For some time now, companies have no longer been interested in recording the biggest profit: instead what matters is that their consumer goods are produced under fair conditions. Consumers are rightly increasingly demanding sustainability, environmental compatibility and production in line with local social and cultural conditions – often in developing countries. The transparency of supply chains to production facilities will become increasingly competitive, especially in 2021. Technologies, such as blockchain and smart contracts, can help to transparently track the path of crude oil, diamonds or beer. The authenticity and purity of food is becoming increasingly important – an aspect further reinforced by the coronavirus pandemic. The turnover of blockchain in agricultural and food supply chains is expected to rise seven-fold by 2025.
At a consumer level, apps now show consumers whether products have been fairly produced. My Label from France, for example, shows how this is done by displaying supermarket products that meet various fair or sustainable consumer criteria. The Ecolabel Guide app gets to grips with the labels on products, such as "organic" and "sustainable", and confirms whether the manufacturers are keeping their promise.
It took some time, but this year vegan meat products finally reached the shelves of organic cooperatives through to cheap discounters. It was the year of Beyond Meat, a start-up specialising in plant-based replica meat products, the shares of which rose a hefty 83 percent by mid-December. This is just the beginning: next year, the company is set to launch the actual production of chicken meat from a retort. Chicken cells removed during a biopsy are artificially grown in a bioreactor. They are only fed a plant-based diet. The first worldwide approval was granted in Singapore in December, submitted by the US company Eat Just. However, in California and Israel too, start-ups are working on plant-based beef and pork, which is due to be launched in 2021.
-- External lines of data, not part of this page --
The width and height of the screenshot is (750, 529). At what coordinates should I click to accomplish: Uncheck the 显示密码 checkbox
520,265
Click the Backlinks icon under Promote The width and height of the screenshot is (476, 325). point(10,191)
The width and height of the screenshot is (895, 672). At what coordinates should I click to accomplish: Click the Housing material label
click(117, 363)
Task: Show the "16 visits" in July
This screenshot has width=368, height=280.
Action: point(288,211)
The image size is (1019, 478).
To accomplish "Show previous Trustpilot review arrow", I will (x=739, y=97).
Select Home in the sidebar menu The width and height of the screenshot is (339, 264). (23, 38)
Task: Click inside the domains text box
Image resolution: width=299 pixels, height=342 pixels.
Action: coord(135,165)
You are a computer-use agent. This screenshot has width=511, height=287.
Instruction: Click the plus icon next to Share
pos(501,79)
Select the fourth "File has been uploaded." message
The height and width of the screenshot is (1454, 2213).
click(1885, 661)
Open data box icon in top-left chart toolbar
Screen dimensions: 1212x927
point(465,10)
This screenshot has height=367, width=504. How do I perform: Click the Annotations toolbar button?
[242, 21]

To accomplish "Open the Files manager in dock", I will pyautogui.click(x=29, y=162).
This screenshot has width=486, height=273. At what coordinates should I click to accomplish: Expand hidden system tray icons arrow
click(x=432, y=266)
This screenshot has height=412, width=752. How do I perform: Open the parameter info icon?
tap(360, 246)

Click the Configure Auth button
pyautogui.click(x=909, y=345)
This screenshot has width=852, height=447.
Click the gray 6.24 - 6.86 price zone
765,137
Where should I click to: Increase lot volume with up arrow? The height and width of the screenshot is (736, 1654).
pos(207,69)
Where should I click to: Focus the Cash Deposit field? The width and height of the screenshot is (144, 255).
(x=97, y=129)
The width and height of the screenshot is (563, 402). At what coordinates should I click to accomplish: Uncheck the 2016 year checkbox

After the slaughterhouse scandals in Germany in 2020, an era is finally starting in which animals no longer need to be bred for meat production. By 2024, Beyond Meat hopes to offer at least one product that is cheaper than its meat competitor, opening up a whole new field of cooking.
The pandemic arrived in 2020. In 2021, we will gradually return to everyday life (hopefully). This is due to new health technologies that we will soon take for granted: Algorithms can detect by a patient’s cough whether he or she is infected with the coronavirus. The difference between the cough associated with the flu or a cold and the cough associated by a Covid-19 patient cannot be perceived by human ears. However, algorithms are able to detect this in 98.5 percent of cases, even if other diseases are involved. They detect it in 100 percent of cases when the cough is due to the coronavirus alone. Developed by researchers at the Massachusetts Institute of Technology (MIT), there could soon be a smartphone app for it.
But things are developing even faster: a Welsh company is developing respiratory machines capable of detecting an infection by a person’s breath alone. Swiss researchers are also working on this: but using AI to detect an infection by a person just breathing into a microphone. Who would have thought that 2021 would be the year when medicine demonstrates the benefits of algorithms to us.